Real-time benchmark set synthesis based on pWCET estimation and bounded hyper-periods

Abstract

In evaluating performance, schedulability, and energy efficiency metrics for real-time systems, numerous algorithms have been proposed to construct synthetic tasksets for simulation. The resulting taskset characteristics should ideally reflect real workloads while the algorithms generating these tasksets should be efficient. Any experimentation using these tasksets will highly depend on their properties. Current approaches construct the sets by choosing taskset periods and utilisation from statistical distributions and compute the task worst case execution times accordingly. Tasks are generated through timed loops or matrix operations up to the specified task WCET. At times, the taskset hyper-period is bounded to minimise simulation interval through selected assignment of task periods. However, tasks which burn processor cycles through loops and matrix operations do not always reflect realistic task loads.
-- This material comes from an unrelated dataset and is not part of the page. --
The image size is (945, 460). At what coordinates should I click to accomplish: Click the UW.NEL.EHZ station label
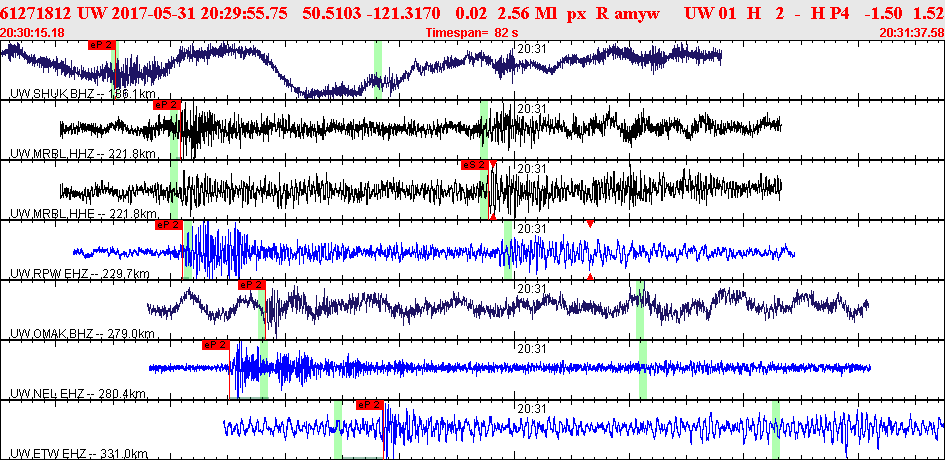(79, 394)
In this paper, we propose a methodology for generating realistic tasksets based on available embedded benchmarks. We extend on previous work and propose new algorithms: CPA-AU/DU (Compute-Propagate-Adjust Ascending/Descending Utilisation) which efficiently pair taskset WCETs with selected discrete periods. Our tasksets have bounded and feasible simulation interval and meet desired total utilisation with minimum digression errors. We also show that our algorithms run in polynomial time.